从下方讲解如何查看 Flink state 的技术笔记中断处接着往下写。

** 阅读摘录 **
**********

上篇学习笔记通过 Kafka Offsets 以及用户 Count 函数分别介绍了 OperatorState 以及 KeyedState,但当我们使用 flink-SQL 时无法Assigning Operator IDs ,而实际场景中总免不了要查看 state 的需求。
这篇笔记从这个实际需求出发,实现一个 demo 的解决方案,进而相比文档更深入的了解下 flink state 的设计。
1. Mock FlinkKafkaConsumerBase
在不想深入了解 flink state 实现细节的情况下,一个比较自然的想法是:既然Flinkkafkaconsumerbase可以从 state 恢复 offsets,那么我们不妨直接利用该类或者Mock该类去尝试读取 states.
class MockKafkaSource extends RichParallelSourceFunction[String] with CheckpointedFunction {
var unionOffsetStates: ListState[Tuple2[KafkaTopicPartition, java.lang.Long]] = _
override def run(sourceContext: SourceFunction.SourceContext[String]): Unit = {
Thread.sleep(300 * 1000)
}
override def cancel(): Unit = {}
override def initializeState(functionInitializationContext: FunctionInitializationContext): Unit = {
val stateStore = functionInitializationContext.getOperatorStateStore
unionOffsetStates = stateStore.getUnionListState(new ListStateDescriptor(
"topic-partition-offset-states",
createTypeInformation[Tuple2[KafkaTopicPartition, java.lang.Long]]
))
for (unionOffsetState <- unionOffsetStates.get()) {
println(s"f0:${unionOffsetState.f0} f1:${unionOffsetState.f1}")
println(s"stackTrace:\n${Thread.currentThread.getStackTrace.mkString("\n")}")
}
}
override def snapshotState(functionSnapshotContext: FunctionSnapshotContext): Unit = {
}
}
使用该输入源替代FlinkKafkaConsumer011,启动时-s指定从哪个 state 地址恢复。
遇到的第一个可能的报错:
Caused by: java.lang.IllegalStateException: Failed to rollback to checkpoint/savepoint hdfs://.../f00655787414517dbb3346fa5240009c/chk-191. Cannot map checkpoint/savepoint state for operator 77fec41789154996bfa76055dea29472 to the new program, because the operator is not available in the new program. If you want to allow to skip this, you can set the --allowNonRestoredState option on the CLI.
即77fec41789154996bfa76055dea29472这个 operator 对应的 state 无法映射到新的程序,增加--allowNonRestoredState后也可能无法映射到 Source Operator.因此不如直接修改源程序,在不影响原任务 offsets 的情况下通过直接启动任务查看 TM 日志来确认 state.
2. FsStateBackend
上篇笔记里我们使用了 FsStateBackend 作为 state 的后端存储,看下这个类的实现
public class FsStateBackend extends AbstractFileStateBackend implements ConfigurableStateBackend {
public <K> AbstractKeyedStateBackend<K> createKeyedStateBackend(...) {
...

**********

** 收集材料 **
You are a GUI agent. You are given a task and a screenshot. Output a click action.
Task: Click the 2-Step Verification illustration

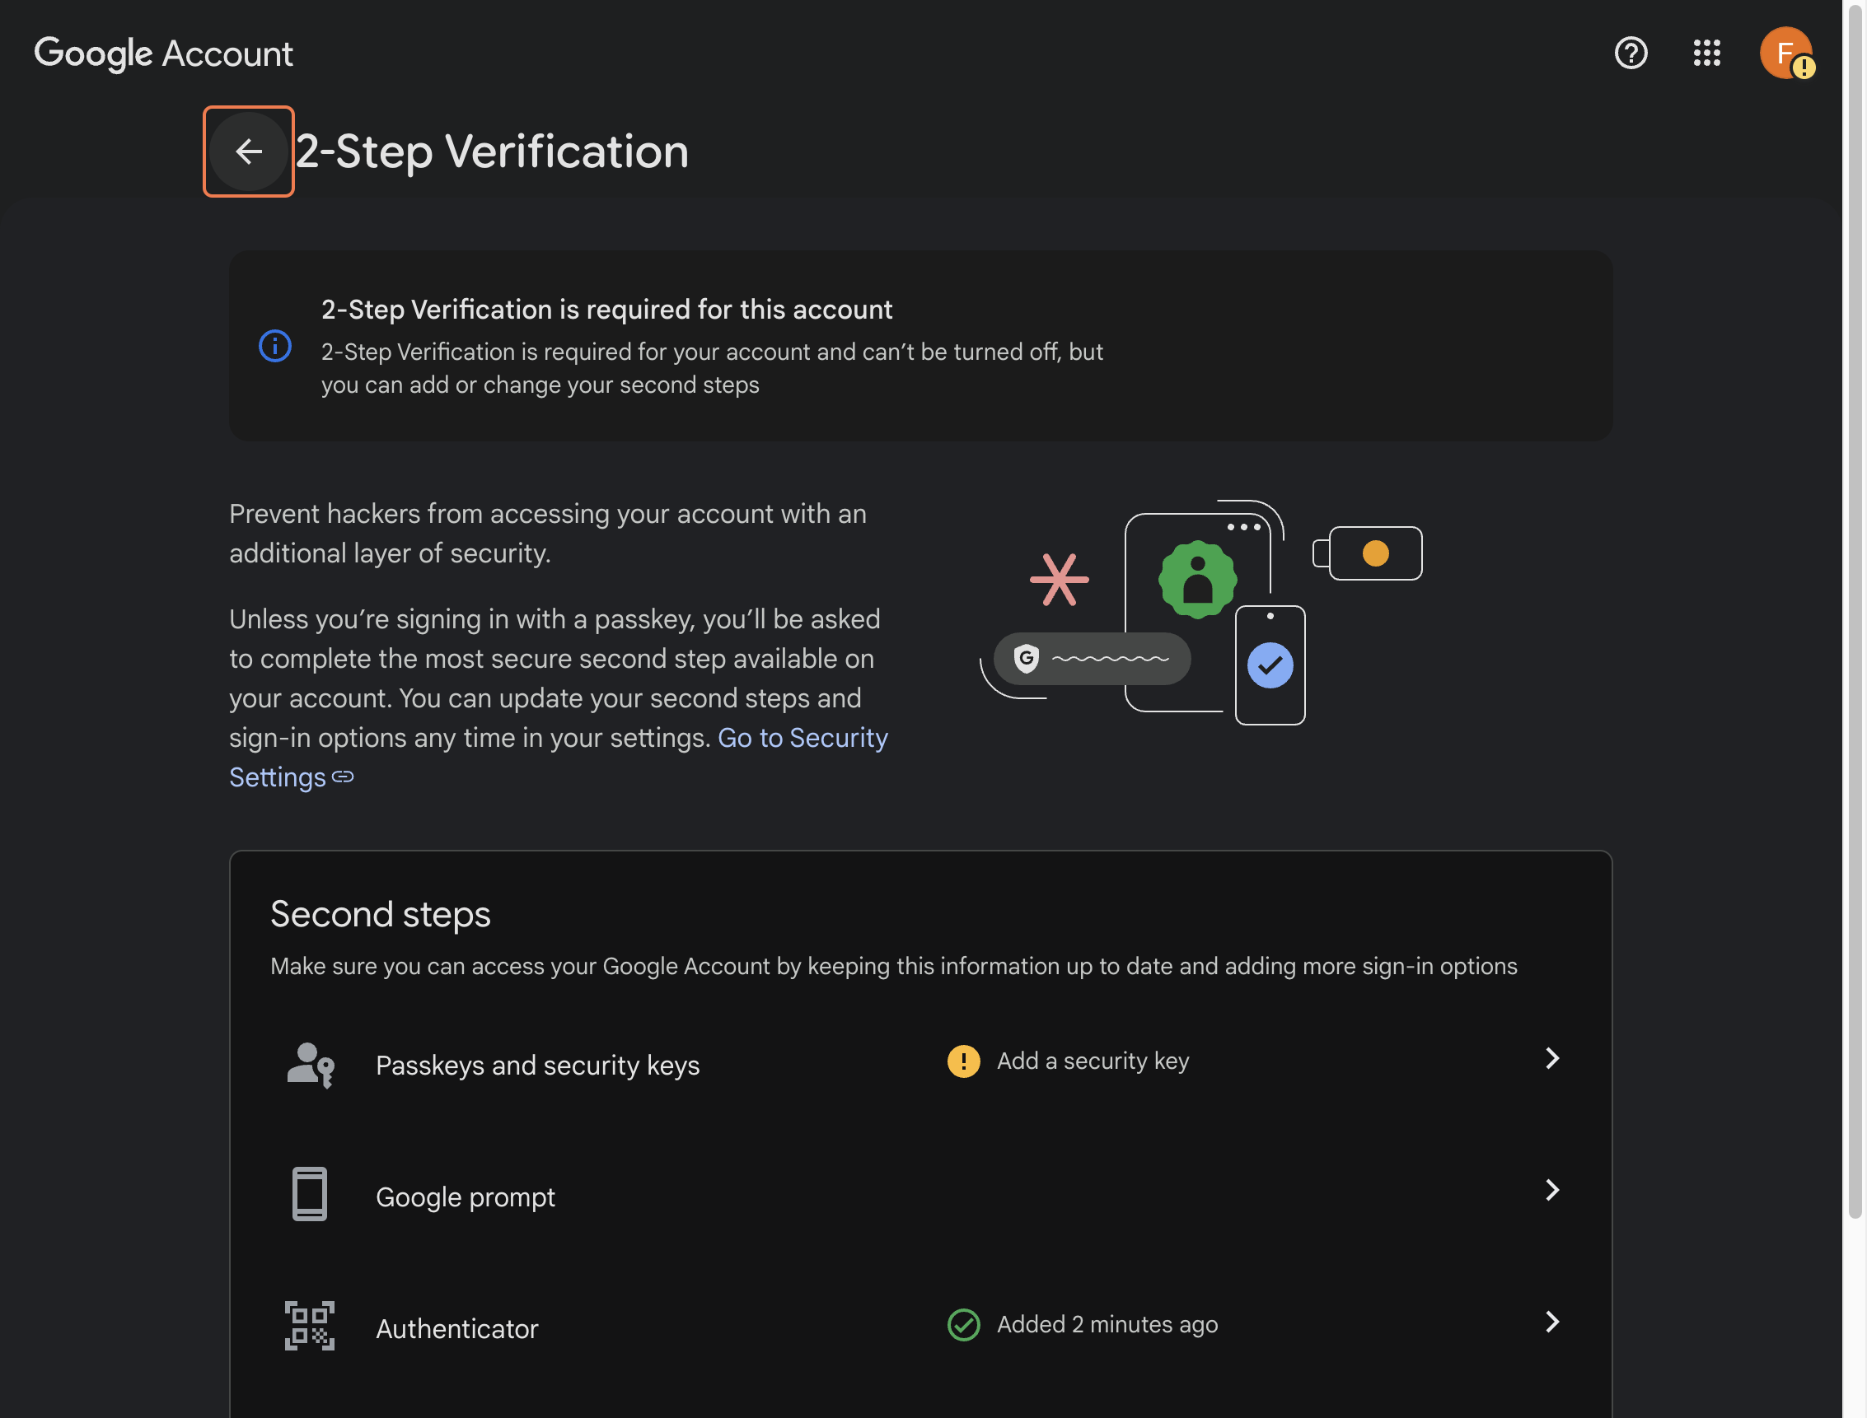(1199, 612)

**********

** 最终结果 **
return new HeapKeyedStateBackendBuilder<>(...).build();
}
public OperatorStateBackend createOperatorStateBackend(...) {
...
return new DefaultOperatorStateBackendBuilder(...).build();
}
我们先只关注 OperatorState,因此看下DefaultOperatorStateBackendBuilder.build:
public class DefaultOperatorStateBackendBuilder ... {
public DefaultOperatorStateBackend build() throws BackendBuildingException {
...
OperatorStateRestoreOperation restoreOperation = new OperatorStateRestoreOperation(
cancelStreamRegistry,
userClassloader,
registeredOperatorStates,
registeredBroadcastStates,
restoreStateHandles
);
try {
restoreOperation.restore();
} catch (Exception e) {
IOUtils.closeQuietly(cancelStreamRegistryForBackend);
throw new BackendBuildingException("Failed when trying to restore operator state backend", e);
}
return new DefaultOperatorStateBackend(...);
因此registeredOperatorStates是在restoreOperation.restore()初始化的:
public class OperatorStateRestoreOperation implements RestoreOperation<Void> {
public Void restore() throws Exception {
...
for (OperatorStateHandle stateHandle : stateHandles) {
...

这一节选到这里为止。